Reviewed by S.M. Chen  |  13 May 2018  |  

It seems a truism that society often does not recognize the truly gifted: the revolutionaries, the visionaries, the geniuses. It is only after they are gone that they are appreciated.

So it was with Vincent van Gogh who, during his relatively short life, sold only 1 painting (although his output numbered over 800).

Since the 1920s he has been recognized as a pre-eminent artist, and his works sell for millions.

He predicted he would not be remembered as an artist. Posterity has proved him wrong, (as it also has Abraham Lincoln who in his Gettysburg Address, he said the world would “little note nor long remember what was said” there, but it has not forgotten; the Address is secure in the canon of memorable Presidential speeches).

Parts of Van Gogh’s life make ideal fodder for a screenplay: his genius, his madness (were the two intertwined?), his mysterious death from gunshot.

Which recalls this comment by pianist Oscar Levant: “There is a fine line between genius and insanity; I have crossed that line”.


Husband and wife team Hugh Welchman (British) and Dorota Kobiela (Polish) directed a 2017 experimental animated biographical drama about the life of van Gogh, in particular the circumstances of his death.

A young man comes to the last hometown of van Gogh to deliver his final letter and ends up investigating the final days of the tormented artist.
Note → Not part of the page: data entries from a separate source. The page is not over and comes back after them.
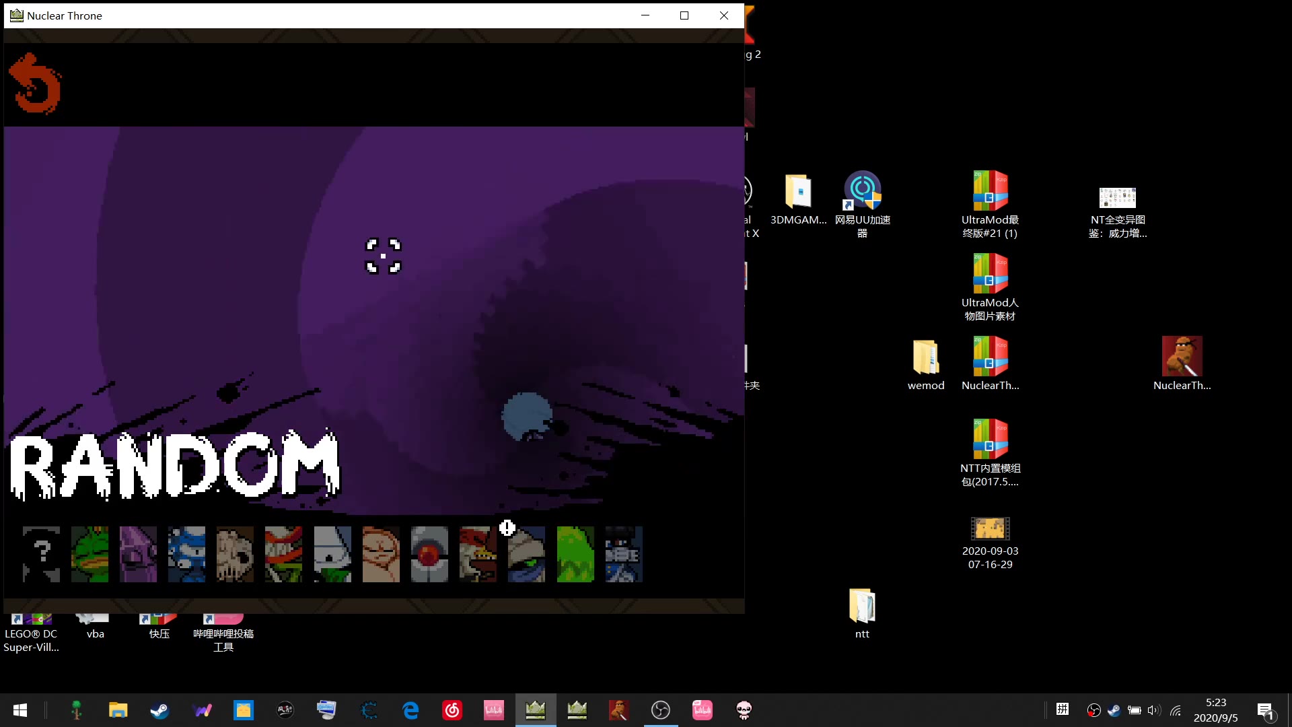Select the Chicken character portrait
The height and width of the screenshot is (727, 1292).
pyautogui.click(x=478, y=554)
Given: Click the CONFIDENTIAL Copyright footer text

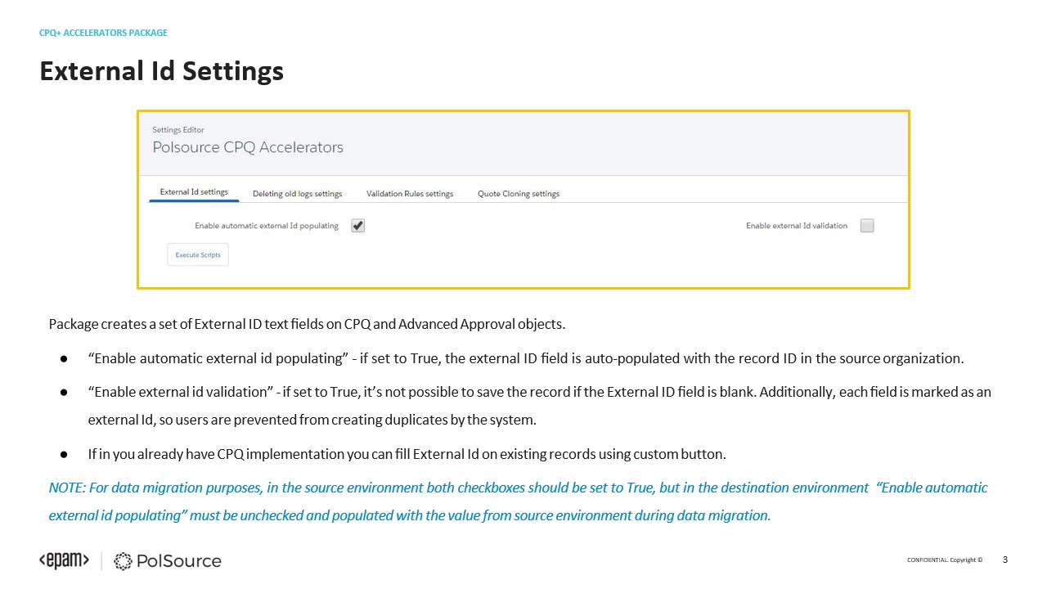Looking at the screenshot, I should pyautogui.click(x=943, y=560).
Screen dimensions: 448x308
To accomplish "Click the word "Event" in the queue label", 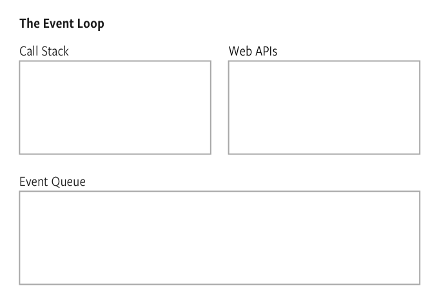I will [34, 181].
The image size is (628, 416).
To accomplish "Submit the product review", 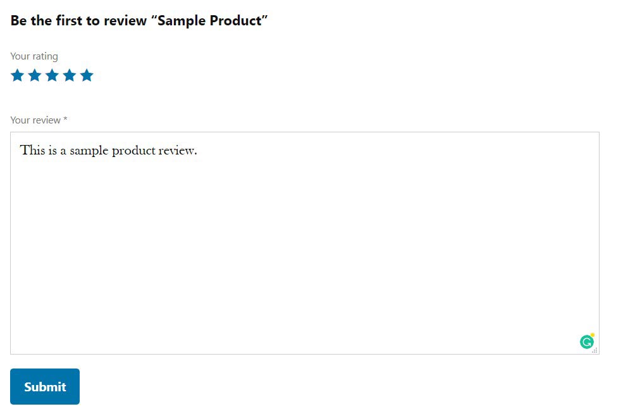I will tap(45, 387).
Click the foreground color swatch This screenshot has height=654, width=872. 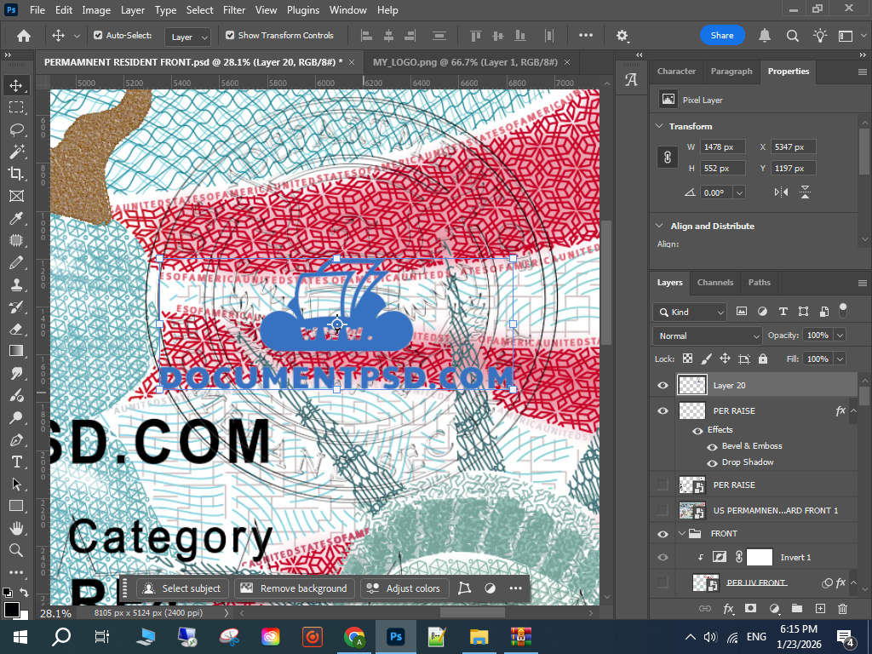(x=12, y=609)
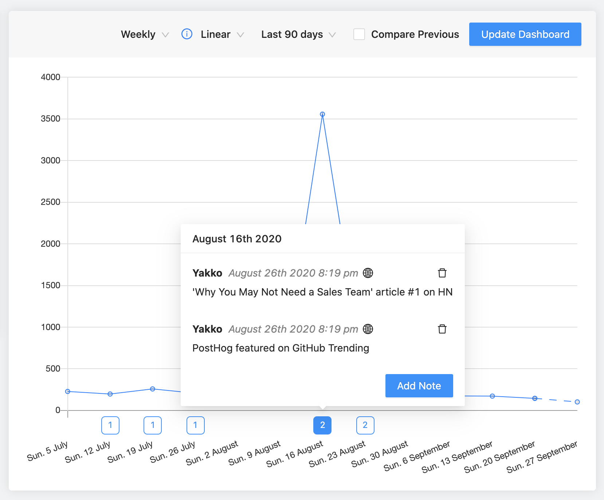This screenshot has height=500, width=604.
Task: Click globe icon on GitHub Trending note
Action: coord(368,329)
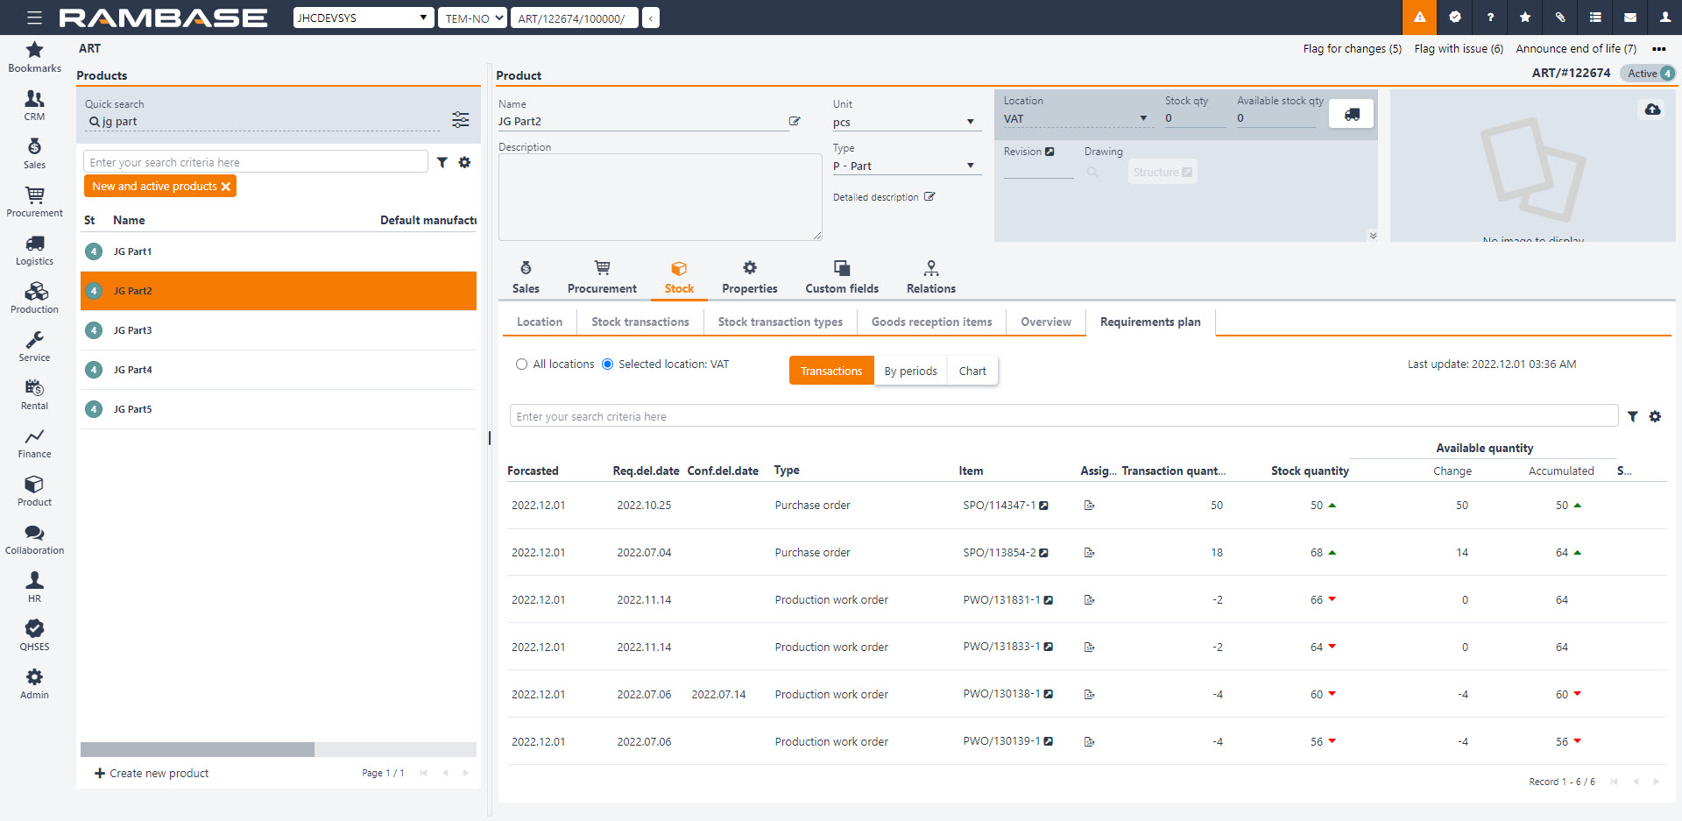This screenshot has width=1682, height=821.
Task: Click the hamburger menu icon
Action: click(34, 18)
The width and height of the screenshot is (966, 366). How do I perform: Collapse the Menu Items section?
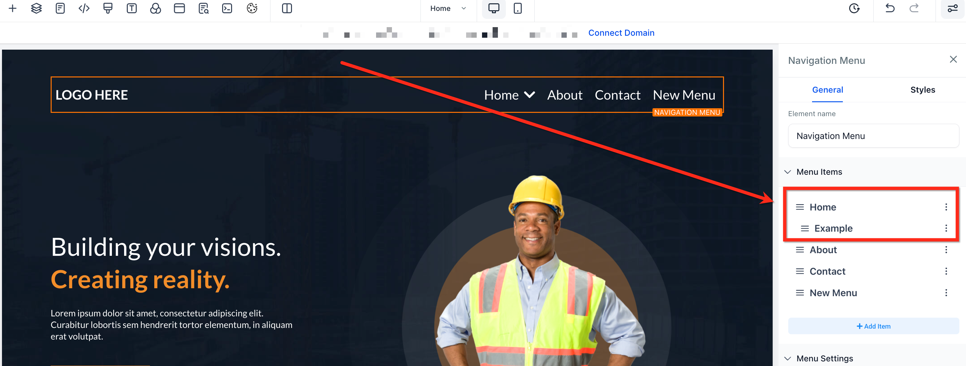point(788,172)
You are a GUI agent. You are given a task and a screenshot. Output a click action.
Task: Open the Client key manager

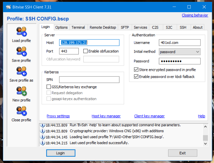(149, 116)
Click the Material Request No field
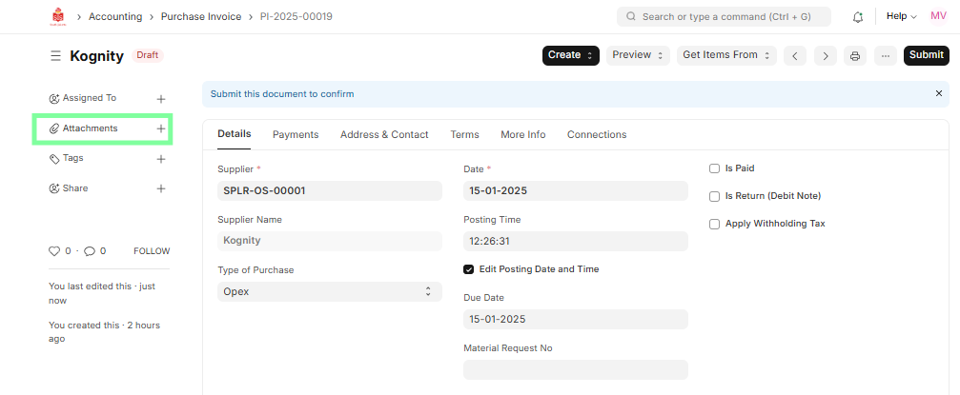The width and height of the screenshot is (960, 395). click(575, 369)
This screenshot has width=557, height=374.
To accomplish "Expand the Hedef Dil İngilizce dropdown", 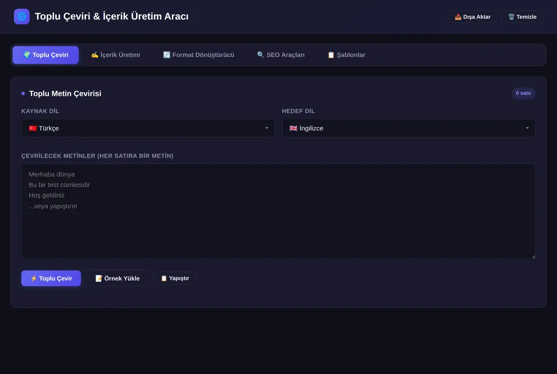I will 409,128.
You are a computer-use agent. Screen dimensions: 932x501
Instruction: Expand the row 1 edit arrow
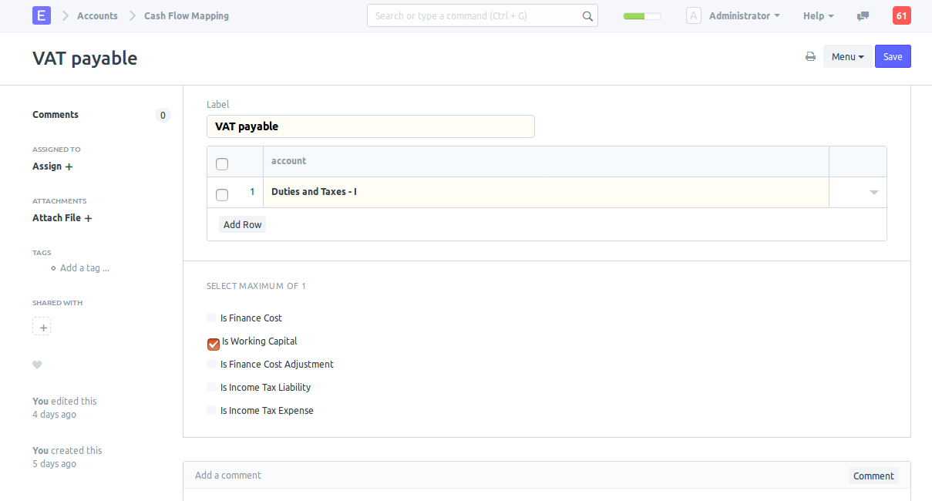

For the film, 124 artists over a period of 5 years painstakingly recreated 64,500 paintings, often spending 9-10 hours/day in the process. Every frame of the film contains one of 120 van Gogh works.

The opening shot, that of a night café below a starry night, required 1250 frames and 625 paintings created by 3 artists, working for over 6 months. In an interview, Welchman commented: “We have definitely invented the slowest form of filmmaking ever devised in 120 years.”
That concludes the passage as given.